L'autocritica da parte delle religioni è quindi indispensabile, non solo per onestà, non solo per purificare le nostre coscienze - per quanto ciò sia importante - ma soprattutto affinché le religioni siano costruttrici di pace credibili. Possiamo infatti, svolgere un fattivo ruolo di supporto per un futuro migliore, tra le prove e le tribolazioni di un'umanità ripetutamente invischiata nell'ingiustizia e nella violenza. Probabilmente nulla tocca l'identità delle persone, delle comunità e delle società quanto la religione. Nella migliore delle ipotesi, essa forma le coscienze e insegna ad ogni essere umano a dimostrare la propria responsabilità nei confronti di Dio, sotto qualunque nome venga espresso il grande mistero della nostra esistenza. La religione testimonia i valori della modestia, dell'umiltà e della disposizione alla pace, la cui cultura è fondamentale per il fiorire della pace. Nella misura in cui le religioni indicano l'unico cielo sotto il quale tutti viviamo, esse risvegliano il senso della pari dignità per tutti, indipendentemente dal colore della pelle, dalla forza e dalle ricchezze che si possiedono, dalla fede cui si appartiene. Nel linguaggio cristiano: tutti gli esseri umani sono figli amati dell'unico Padre.

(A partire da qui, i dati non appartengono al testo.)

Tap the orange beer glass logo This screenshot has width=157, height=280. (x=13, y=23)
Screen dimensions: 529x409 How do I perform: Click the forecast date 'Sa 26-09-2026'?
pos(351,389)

Condividere questo atteggiamento con gli altri, è il primo decisivo passo che rende i credenti collaboratori della pace. In tal senso anche Papa Francesco e il Grande Imam Ahmad al-Tayyeb hanno insistentemente richiamato l'attenzione, nel loro Documento sulla fratellanza umana del 2019, sul potere pacificatore delle religioni. 
 
Dimostriamo qui a Berlino che le religioni vogliono sempre di più far proprio questo spirito e vivere sempre più risolutamente di questo spirito! Sono quindi contento di partecipare all'incontro per la pace per il quale ci siamo riuniti. Attendo con ansia i numerosi incontri, la riflessione comune, le preghiere in cui si rispecchiano le diverse tradizioni religiose dell'umanità e in cui risplende l'unica speranza, le testimonianze della volontà di pace e anche della forza pacificatrice dei credenti.